With a recent holding of the 9th Circuit in Gilberg v. California Check Cashing Stores, the trend of narrowly interpreting the FCRA’s requirements continues.  In a widely talked-about opinion, the court found that the language in the defendant’s disclosure neither satisfied the FCRA’s “standalone” requirement, nor its “clear and conspicuous” requirement.

Desiree Gilberg is a former employee of CheckSmart Financial LLC.  She, along with a class of other former employees/applicants, signed a “Disclosure Regarding Background Investigation.” The disclosure included information regarding obtaining a background report and her right to request a copy.  It also included her rights under various state laws.  Gilberg alleged that this combination of federal and state law disclosures on one document, along with inconspicuous language contained therein, violated the FCRA.  The court agreed.
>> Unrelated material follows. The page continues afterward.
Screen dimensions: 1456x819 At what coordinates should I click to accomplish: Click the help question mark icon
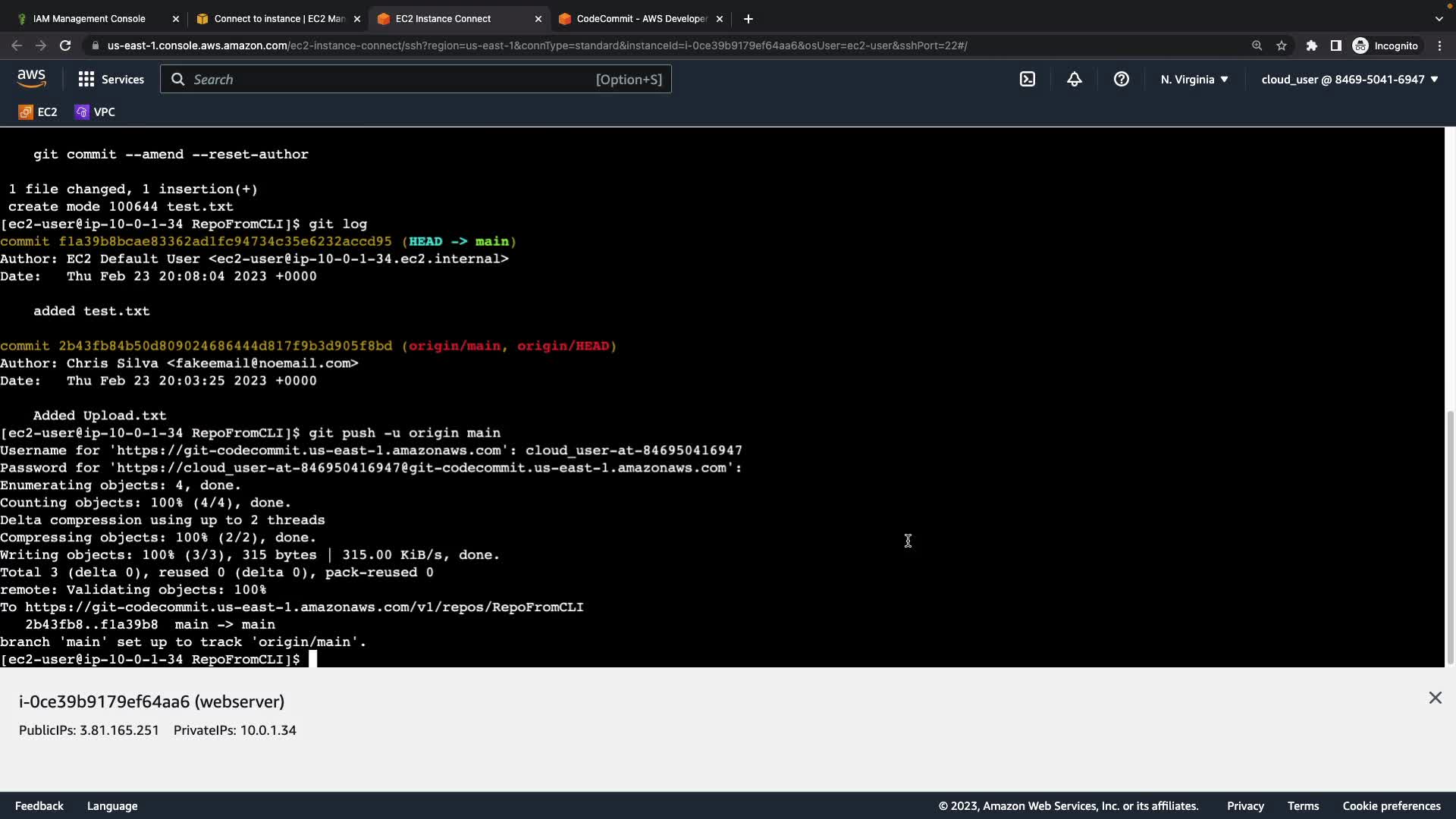tap(1122, 79)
The Fair Credit Reporting Act (FCRA) regulates background screening and the process employers must follow when obtaining background screening reports on job applicants. Under the FCRA, employers and other users of consumer reports must provide applicants with a “clear and conspicuous disclosure” informing them that a consumer report may be obtained.  It also requires that the disclosure be “in a document that consists solely of the disclosure.”

The court in this case noted that the FCRA is very clear when it reads “consists solely of the disclosure.”  As such, employers cannot include any additional information, even disclosures required by state law, in the same document that contains the FCRA disclosure.  The court also pointed out that the disclosure was not clear, noting that the form itself said it was “all-encompassing,” and that it lacked proper grammar, which could lead a reasonable person to various interpretations.

Key Takeaways about FCRA Disclosures from the Case

  • The form must be on a separate “standalone” document, completely distinct from everything else, including state disclosures.
  • The form must be simple, easy-to-read, and not contain ambiguous (eg. “all encompassing”) or misleading verbiage.
  • The form must be grammatically correct, so that a reasonable person would not be confused when reading it.
  • Additional information that needs to be communicated to the applicant should not be on the disclosure but can be stated on the authorization form.

This decision is not a surprise and nothing we haven’t heard before.  In fact, we, at Hire Image, have been providing our template forms using separate “standalone” forms for years, with simple, easy-to-follow language that is grammatically correct.  Our state law notices are always on separate documents and clearly labeled as such.  When using our on-line system, applicants are asked where they live and where they will be working and only receive the state notices applicable to them.

In light of this decision (and others like it), employers are reminded they are ultimately responsible for providing the disclosure and authorization forms, despite their background screening provider supplying the forms for them.  Employers are encouraged to keep apprised of caselaw surrounding the FCRA and review their documents to ensure they meet these, and other, FCRA requirements.